- _TASK DIRECTIONS_:
What is the number of lines below that contain the word "will"? Respond with that number alone.

(Beginning of RAW DATA)

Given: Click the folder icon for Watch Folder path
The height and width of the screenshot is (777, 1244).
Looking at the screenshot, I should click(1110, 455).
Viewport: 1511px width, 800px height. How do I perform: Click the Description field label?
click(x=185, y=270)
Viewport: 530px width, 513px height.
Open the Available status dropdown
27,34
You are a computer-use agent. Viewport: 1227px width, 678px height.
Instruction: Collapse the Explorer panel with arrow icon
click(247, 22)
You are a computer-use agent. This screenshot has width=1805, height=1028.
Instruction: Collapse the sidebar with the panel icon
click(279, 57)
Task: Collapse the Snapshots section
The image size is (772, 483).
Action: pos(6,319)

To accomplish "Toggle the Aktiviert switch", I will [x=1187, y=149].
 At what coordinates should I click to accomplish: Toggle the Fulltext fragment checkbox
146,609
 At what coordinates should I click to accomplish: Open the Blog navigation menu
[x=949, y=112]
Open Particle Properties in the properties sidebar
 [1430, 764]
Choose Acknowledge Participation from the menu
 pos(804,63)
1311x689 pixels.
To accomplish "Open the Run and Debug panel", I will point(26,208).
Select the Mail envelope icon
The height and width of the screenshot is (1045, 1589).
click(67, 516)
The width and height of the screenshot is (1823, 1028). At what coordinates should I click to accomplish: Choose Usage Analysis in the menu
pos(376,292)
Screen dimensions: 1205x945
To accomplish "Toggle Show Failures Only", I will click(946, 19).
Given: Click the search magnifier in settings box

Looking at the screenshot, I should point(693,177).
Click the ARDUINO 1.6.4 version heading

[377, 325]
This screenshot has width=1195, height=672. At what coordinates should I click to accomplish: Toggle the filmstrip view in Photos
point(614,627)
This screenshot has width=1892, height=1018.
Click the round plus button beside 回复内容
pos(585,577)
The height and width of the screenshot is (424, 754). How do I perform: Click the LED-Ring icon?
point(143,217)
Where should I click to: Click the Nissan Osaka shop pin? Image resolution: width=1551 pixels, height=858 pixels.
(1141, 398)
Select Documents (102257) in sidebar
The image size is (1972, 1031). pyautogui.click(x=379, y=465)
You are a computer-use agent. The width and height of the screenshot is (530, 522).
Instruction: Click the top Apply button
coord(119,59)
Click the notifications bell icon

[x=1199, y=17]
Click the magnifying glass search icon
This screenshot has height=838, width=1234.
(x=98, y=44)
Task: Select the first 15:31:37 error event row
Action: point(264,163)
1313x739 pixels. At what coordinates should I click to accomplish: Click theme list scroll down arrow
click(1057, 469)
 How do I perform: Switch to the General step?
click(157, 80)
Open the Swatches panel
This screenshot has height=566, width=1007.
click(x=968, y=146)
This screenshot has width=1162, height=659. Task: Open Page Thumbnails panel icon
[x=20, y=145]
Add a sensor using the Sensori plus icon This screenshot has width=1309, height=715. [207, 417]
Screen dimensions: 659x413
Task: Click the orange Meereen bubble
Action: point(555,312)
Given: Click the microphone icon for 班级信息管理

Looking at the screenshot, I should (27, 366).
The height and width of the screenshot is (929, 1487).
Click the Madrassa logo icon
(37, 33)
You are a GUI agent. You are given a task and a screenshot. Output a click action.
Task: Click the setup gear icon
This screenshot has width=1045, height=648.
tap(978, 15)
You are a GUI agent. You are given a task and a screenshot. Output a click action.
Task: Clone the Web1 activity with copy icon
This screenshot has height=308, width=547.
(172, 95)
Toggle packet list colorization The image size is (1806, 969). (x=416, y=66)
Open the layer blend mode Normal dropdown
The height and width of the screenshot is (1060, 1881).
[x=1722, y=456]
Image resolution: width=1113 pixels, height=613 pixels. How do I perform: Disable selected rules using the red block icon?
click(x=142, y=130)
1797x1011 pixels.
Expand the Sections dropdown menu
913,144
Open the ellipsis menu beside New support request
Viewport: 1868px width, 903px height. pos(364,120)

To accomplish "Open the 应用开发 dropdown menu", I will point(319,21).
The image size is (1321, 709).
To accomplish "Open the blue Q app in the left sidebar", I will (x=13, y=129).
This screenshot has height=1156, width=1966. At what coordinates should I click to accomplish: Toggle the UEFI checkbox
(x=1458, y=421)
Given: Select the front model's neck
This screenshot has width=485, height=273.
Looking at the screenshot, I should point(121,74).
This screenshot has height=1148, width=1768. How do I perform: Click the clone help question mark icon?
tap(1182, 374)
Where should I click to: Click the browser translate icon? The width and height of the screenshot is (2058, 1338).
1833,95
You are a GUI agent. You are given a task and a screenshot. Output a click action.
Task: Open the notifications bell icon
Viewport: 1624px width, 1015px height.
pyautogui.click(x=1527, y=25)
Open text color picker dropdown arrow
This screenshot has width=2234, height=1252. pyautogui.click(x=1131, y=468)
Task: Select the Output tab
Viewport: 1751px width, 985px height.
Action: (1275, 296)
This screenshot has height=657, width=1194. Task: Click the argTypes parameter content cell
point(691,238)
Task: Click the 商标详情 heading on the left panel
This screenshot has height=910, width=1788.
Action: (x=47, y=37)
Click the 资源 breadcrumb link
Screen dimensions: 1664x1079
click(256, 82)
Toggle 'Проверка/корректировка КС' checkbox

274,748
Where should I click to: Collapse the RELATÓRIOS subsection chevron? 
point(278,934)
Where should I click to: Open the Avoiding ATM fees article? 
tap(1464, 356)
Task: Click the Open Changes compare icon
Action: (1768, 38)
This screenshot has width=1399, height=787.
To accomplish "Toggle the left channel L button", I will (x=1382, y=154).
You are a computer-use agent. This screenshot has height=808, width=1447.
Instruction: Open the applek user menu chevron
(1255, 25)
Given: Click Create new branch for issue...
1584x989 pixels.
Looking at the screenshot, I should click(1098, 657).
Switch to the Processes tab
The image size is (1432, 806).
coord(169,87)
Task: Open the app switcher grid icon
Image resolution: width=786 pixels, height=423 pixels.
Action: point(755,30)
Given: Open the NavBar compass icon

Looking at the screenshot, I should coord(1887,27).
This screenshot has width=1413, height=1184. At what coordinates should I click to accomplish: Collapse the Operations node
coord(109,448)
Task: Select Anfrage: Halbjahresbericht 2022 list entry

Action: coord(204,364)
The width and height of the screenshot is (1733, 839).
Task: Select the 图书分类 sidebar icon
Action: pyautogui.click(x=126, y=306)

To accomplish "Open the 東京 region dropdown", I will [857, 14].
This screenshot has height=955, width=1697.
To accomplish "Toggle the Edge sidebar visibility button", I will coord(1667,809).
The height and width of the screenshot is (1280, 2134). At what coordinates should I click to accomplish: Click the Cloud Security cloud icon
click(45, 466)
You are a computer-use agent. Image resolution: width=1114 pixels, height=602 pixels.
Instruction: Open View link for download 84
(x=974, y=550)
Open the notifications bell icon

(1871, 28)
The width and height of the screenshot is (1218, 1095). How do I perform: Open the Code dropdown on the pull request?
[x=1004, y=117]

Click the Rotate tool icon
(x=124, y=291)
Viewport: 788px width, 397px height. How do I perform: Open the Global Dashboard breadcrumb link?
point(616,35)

(End of RAW DATA)

- _SOLUTION FOR THIS EXERCISE_:
8